第3回 マルチタッチ対応タブレットPC×Microsoft Word 2010の実力
前回はパナソニックのコンバーチブル・タブレットPCである「Let'snote CF-C1」(以下、CF-C1)の機能を紹介するとともに、マイクロソフトのWindows 7 Professionalと「Microsoft Office 2010」のタブレット機能をダイジェストで紹介した。今回からはMicrosoft Office 2010に包含されている個々のアプリケーションを、CF-C1で活用する方法を紹介する。最初は「Microsoft Word 2010」に焦点を当ててみよう。
Wordドキュメントをペンとマルチタッチで操作する
前回も紹介したように、Microsoft Office 2010のアプリケーションは、ペン(デジタイザペン)を使用した手書き入力はもちろん、Windows 7の新機能であるマルチタッチによるスクロールや拡大、縮小などの操作にも対応している。

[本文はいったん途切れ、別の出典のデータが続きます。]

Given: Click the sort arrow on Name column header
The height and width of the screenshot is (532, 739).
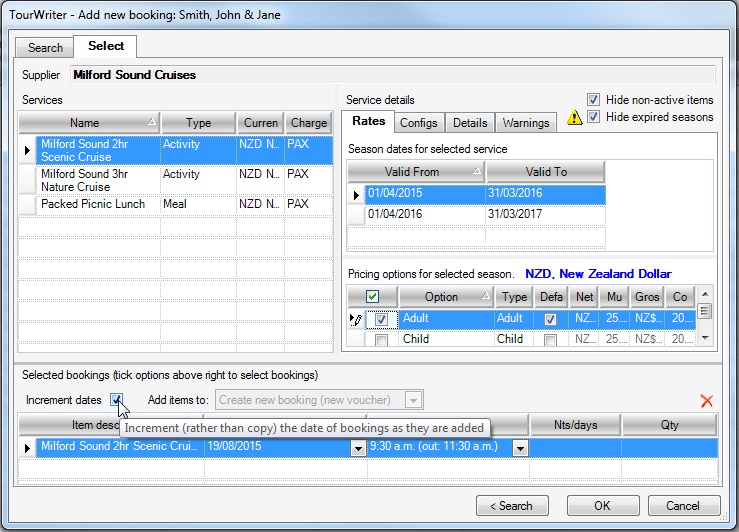Looking at the screenshot, I should pyautogui.click(x=151, y=123).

Microsoft Office 2007から採用された新しいリボンUIは、ペンやタッチ操作に都合のよいUIだ。リボンUIが登場した当初は使いやすさについて評価が二分したが、ペンやタッチで操作してみれば、リボンUIのよさに気が付くはずだ。
CF-C1のようなタブレット機能を持つビジネス・モバイルにインストールされたMicrosoft Word 2010の場合、リボンUIには「校閲」タブに「インクコメント」と「インクの開始」コマンドが表示される。ペンによる操作を行う際には「インクツール」タブが表示され、ペンの太さや色を調整することが可能だ。
Wordドキュメントには、インクツールを使用して、ペンによる直接の書き込みが行えるほか、インクコメントを使用してコメントを手書きすることもできる。ペンで書き込んだ内容(インク)やインクコメント(コメント)はドキュメント内に保存され、表示/非表示を切り替えることができる。ドキュメント完成後は、「ドキュメントの検査」機能を使用してこれらを一括で削除することも可能だ。
複数のユーザーで1つのドキュメントを作り上げていく共同作業の場合は、校閲機能(変更履歴とコメント)をキーボードとマウス操作で行ったほうが効率がよいだろう。コメントとともにドキュメント本文を修正していけば変更履歴が残るし、修正が完了すればドキュメントもできあがる。
これに対してインクツールを使用した方法は、紙ベースの“昔ながらの校正作業感覚”で使える。チェックする人と修正する人の役割が明確に異なる場合、ドキュメント本文はそのままに、修正や指示を赤入れすることが可能だ。デザインの指示など、感覚的なイメージを伝えるのにはインクツールのほうが便利だろう。
CF-C1のタブレットスタイルとマルチタッチ機能は、ページ数の多いWordドキュメントを参照する時に役に立つ。指先で上下になぞればスムーズに上下にスクロールする。また、ナビゲーションバーの見出しをタッチすれば、ページの移動がすばやく行うことができる。
一方イメージは、電子書籍のような使い方が可能。CF-C1をタブレットスタイルで床や机に置いたり、ディスプレイを開いて、反転させた状態(折りたたまない)で、ドキュメントに対面しながら作業したりといった使い方ができる。